The characterization here was, to put it mildly, striking, and it was understandable that, along with the comments made about Churchill, many were so offended by this. It seemed to demonstrate a willingness to offer the Nazis the benefit of the doubt where it has long been agreed there is no evidence to support it. The open-ended phrasing also allowed people to easily use their imaginations on what was being implied, since it sounded very similar to things stated by people like David Irving. However, this was spoken off-the-cuff, and Cooper elaborated a little further in his response on X, writing that, “Would Germany have eventually attack the Soviet Union? Perhaps.

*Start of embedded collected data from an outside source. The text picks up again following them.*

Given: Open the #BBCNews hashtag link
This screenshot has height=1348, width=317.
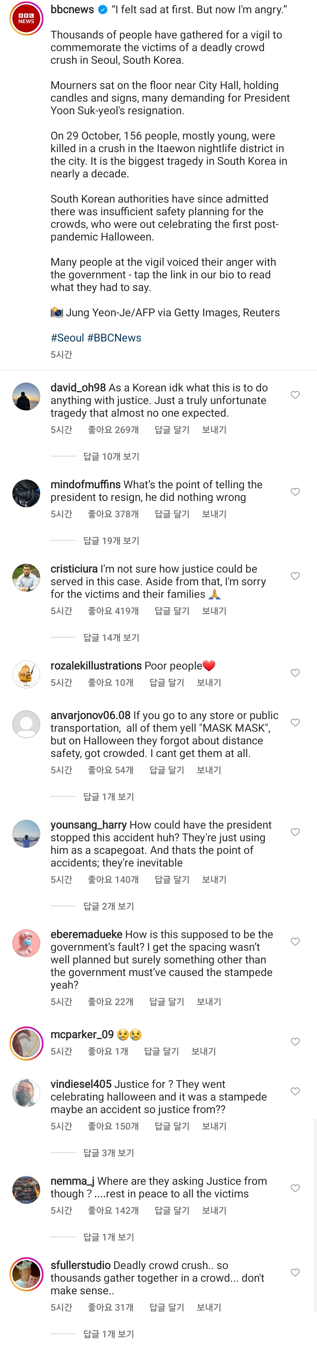Looking at the screenshot, I should point(114,338).
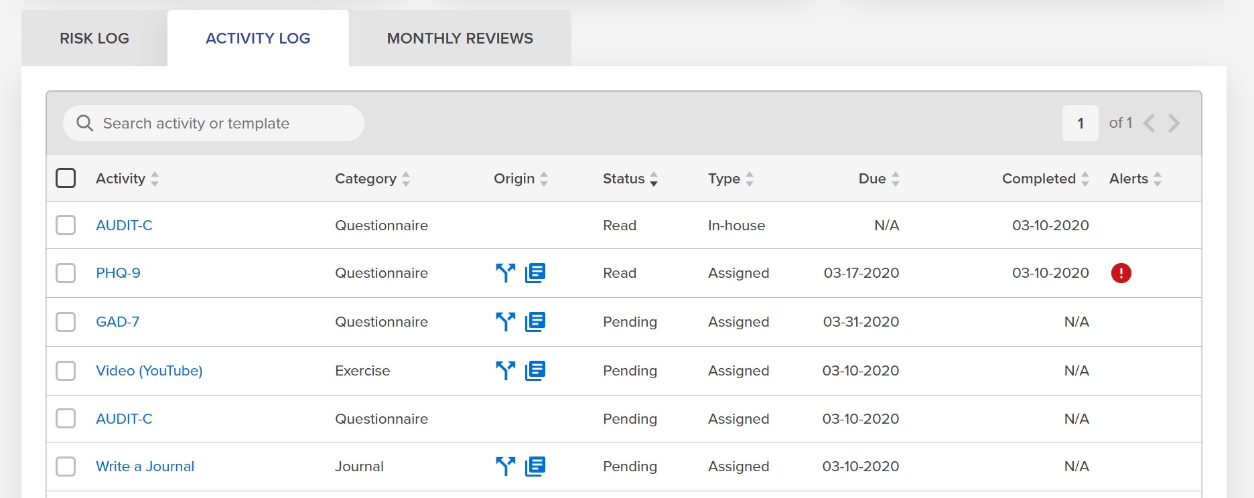Go to the next page with right chevron
1254x498 pixels.
(1174, 123)
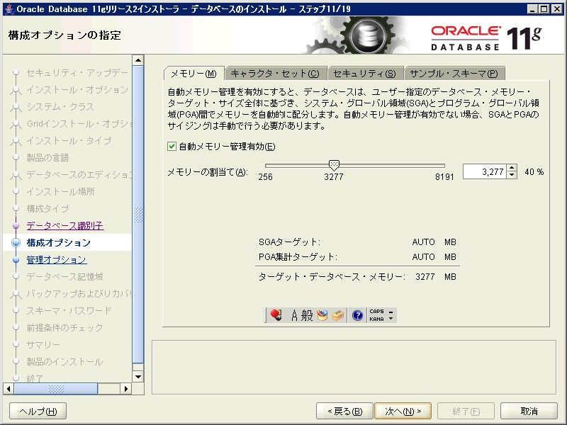567x425 pixels.
Task: Toggle the KANA indicator on the IME bar
Action: 376,319
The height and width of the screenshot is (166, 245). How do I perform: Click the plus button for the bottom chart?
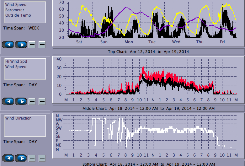point(32,158)
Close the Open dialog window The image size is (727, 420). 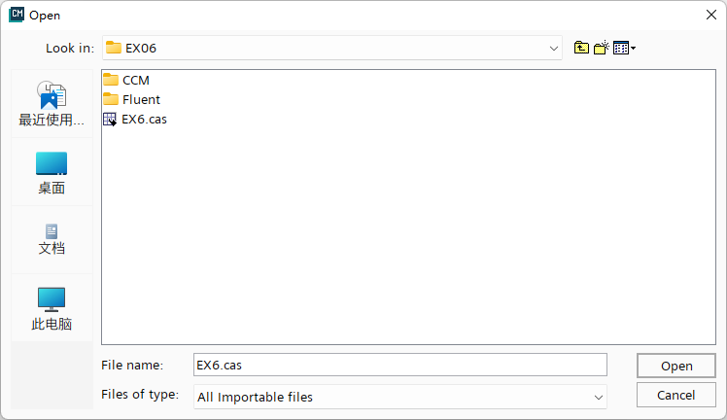click(708, 15)
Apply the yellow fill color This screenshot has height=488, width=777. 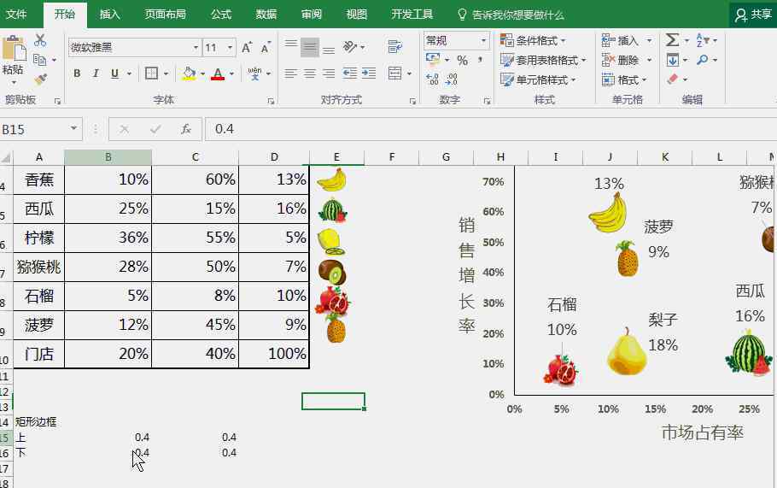(189, 74)
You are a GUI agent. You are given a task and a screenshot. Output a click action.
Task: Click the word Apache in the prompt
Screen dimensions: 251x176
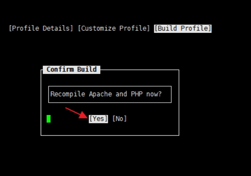click(x=100, y=94)
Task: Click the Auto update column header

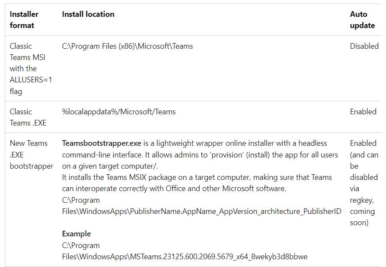Action: click(x=362, y=20)
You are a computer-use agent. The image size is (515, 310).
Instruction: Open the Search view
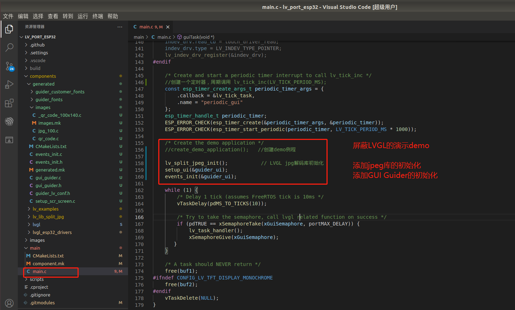coord(9,47)
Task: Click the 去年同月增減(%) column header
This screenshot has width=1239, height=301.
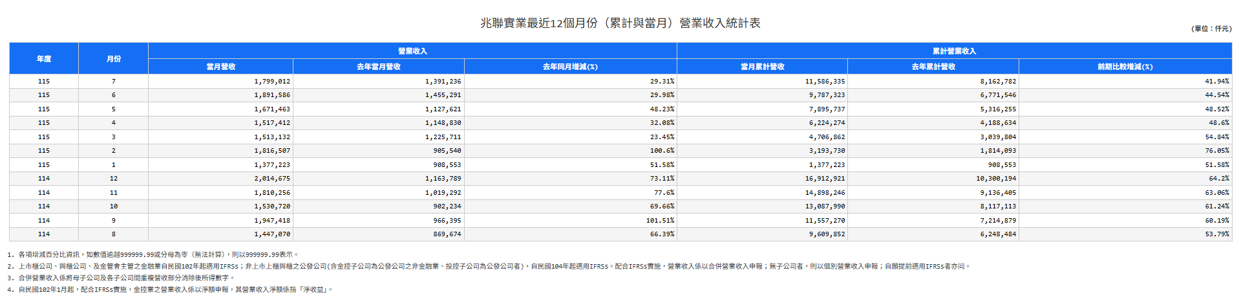Action: pos(570,66)
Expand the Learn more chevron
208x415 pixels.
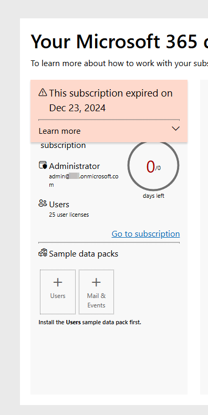tap(175, 129)
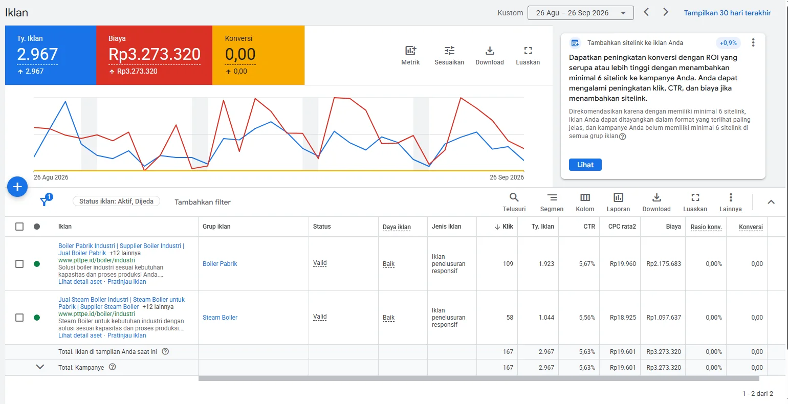Select the red Biaya metric card

(x=154, y=55)
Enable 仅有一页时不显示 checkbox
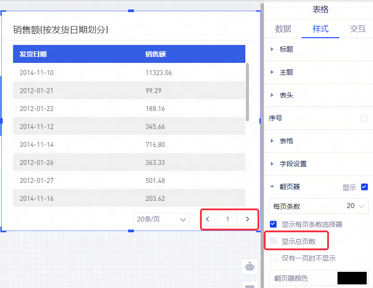Viewport: 373px width, 288px height. coord(273,258)
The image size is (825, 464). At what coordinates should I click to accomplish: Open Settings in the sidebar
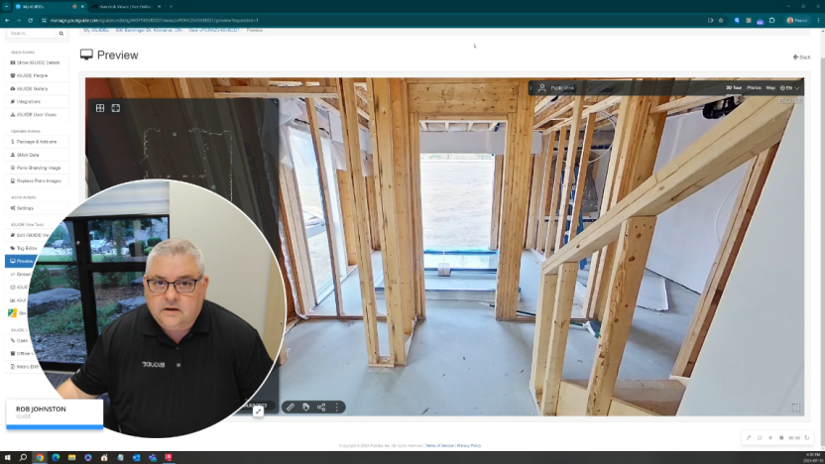tap(25, 208)
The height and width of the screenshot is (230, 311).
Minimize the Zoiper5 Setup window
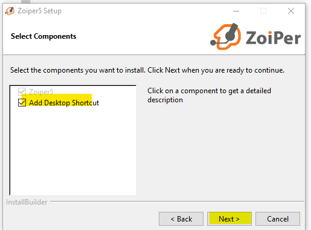(x=236, y=11)
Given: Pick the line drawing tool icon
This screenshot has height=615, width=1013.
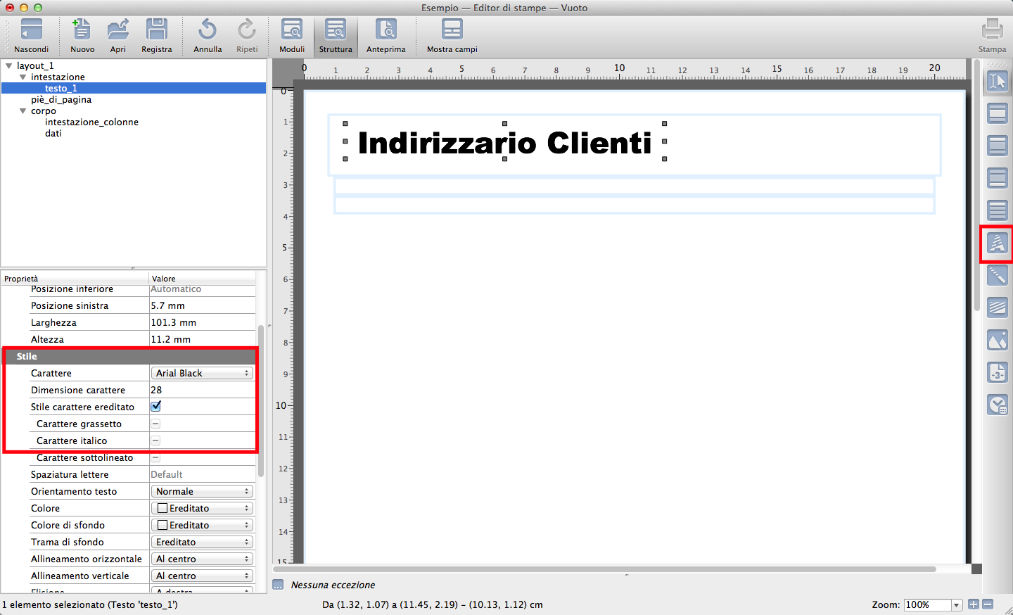Looking at the screenshot, I should (x=997, y=275).
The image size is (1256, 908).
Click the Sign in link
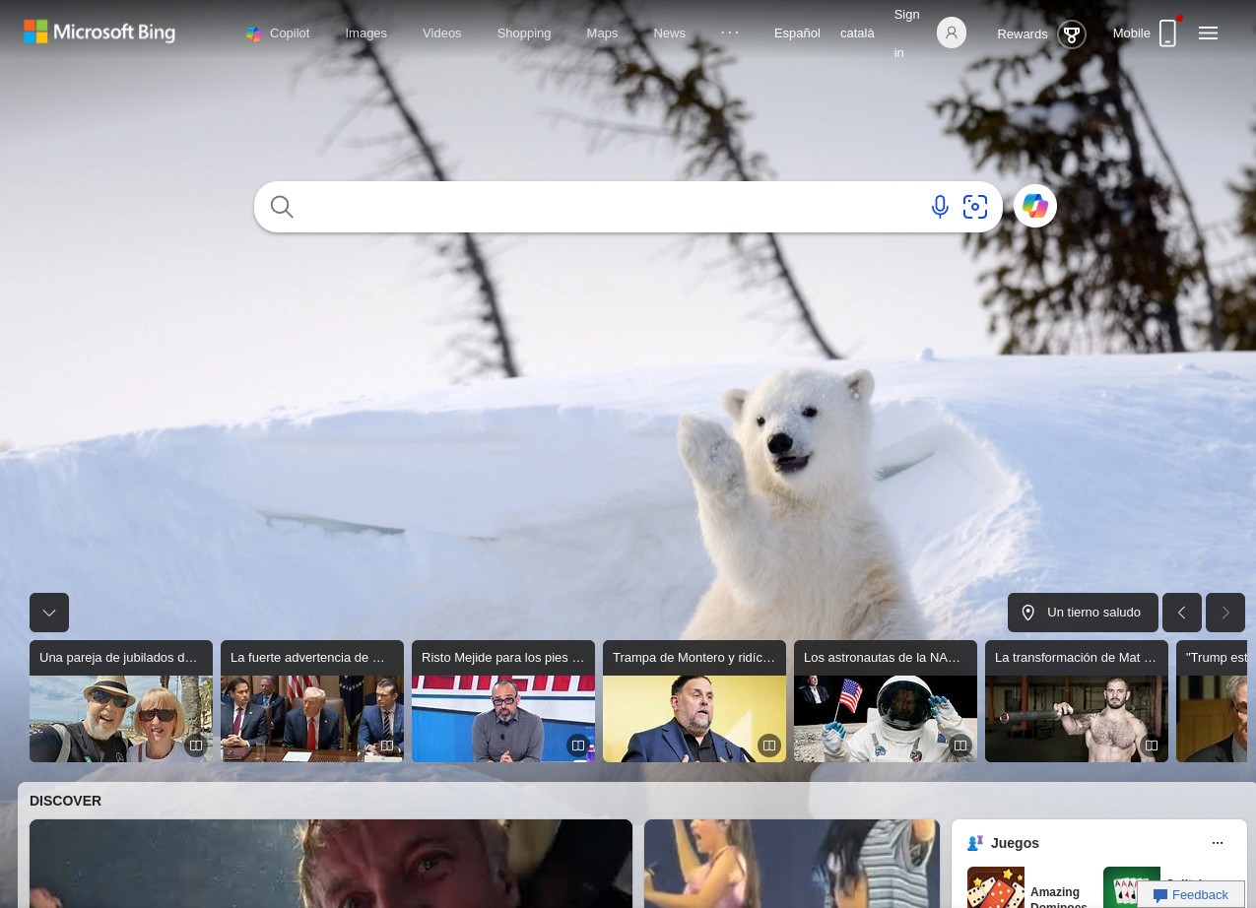point(905,32)
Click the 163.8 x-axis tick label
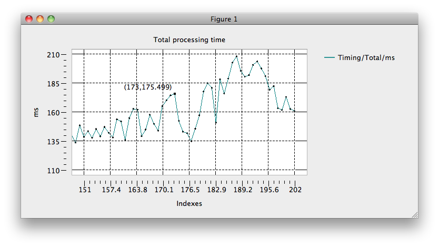 [x=137, y=190]
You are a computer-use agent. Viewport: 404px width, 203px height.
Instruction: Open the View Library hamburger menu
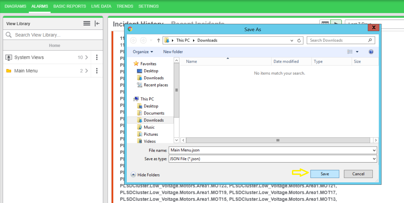point(87,24)
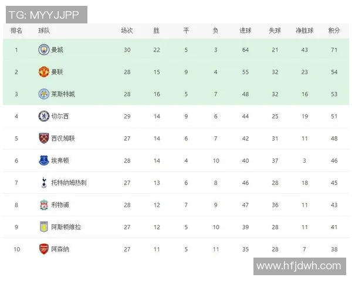Click the Arsenal club crest

[x=43, y=249]
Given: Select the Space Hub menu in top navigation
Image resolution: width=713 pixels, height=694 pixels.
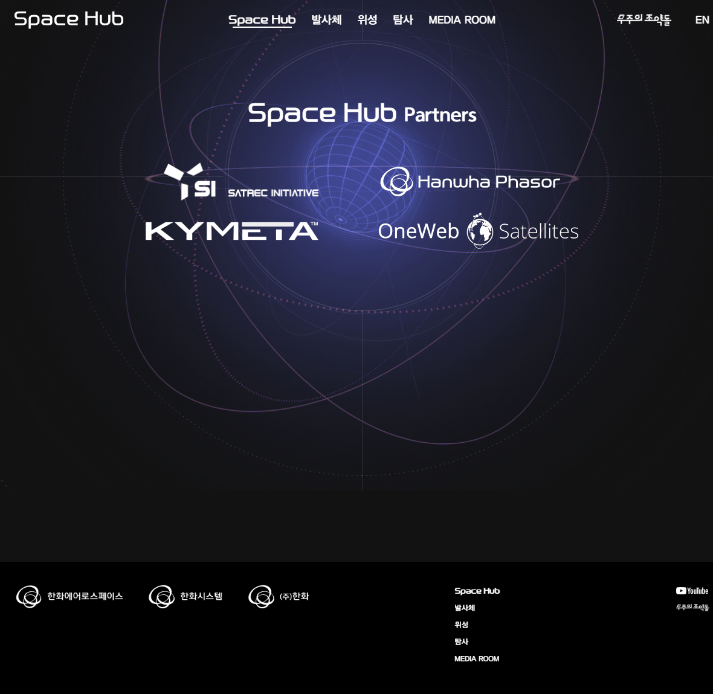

But they would not have done so in June 1941 if England had agreed to end a war which had no hope of victory short of expanding it into a much larger conflict, by bringing in the USA, USSR, or both.” However, this claim is still very broad, as it remains so in Cooper’s more fleshed-out explanation on his Substack. He concludes his explanation there in a similar way, arguing that, “The second objection is that Hitler had always had his eyes set on the east, and would have eventually invaded regardless of what the Allies did. And that may be true. Jim Jones and the hostage-taking father may have killed their families no matter how much they were appeased. But maybe not. And, agree or disagree, that “maybe” is worthy of discussion.” [Emphasis added]. While Cooper is certainly entitled to his open-mindedness on this question—and I respect him for that—unless he is actively avoiding the vast majority of available evidence that exists on the subject, he’s not likely going to come away with a much different conclusion than that of the mainstream once he stacks up that available evidence. Because there is less evidence suggesting “maybe or maybe not” about what Hitler planned for the east than the amount of evidence suggesting he absolutely knew. Similarly, there is no evidence suggesting that there was no plan for what to do with the people who already lived there. The context Cooper provided in his follow-up post was welcome, and his speaking off-the-cuff during the Carlson interview is not going to be the best representation of his interpretations. However, because that phrasing is what set this controversy off to begin with, it is worth unpacking with as much clarity as possible.
To imply that Nazi Germany’s invasion of Poland and then later the Soviet Union was carried out with “no plan,” and done only because of Britain’s intransigence is simply untrue. The Nazis—from Hitler on down—always had a plan and one that was largely independent of anything Great Britain said or did. The problem for them was not that there was no plan, it was that their plan kept changing, thanks largely to circumstances created by the choices made by the Nazi leadership. It is important to reiterate here that these choices made by the Nazi leadership were not merely made as reactions to other leaders’ choices, as Cooper suggests with his claims about Churchill.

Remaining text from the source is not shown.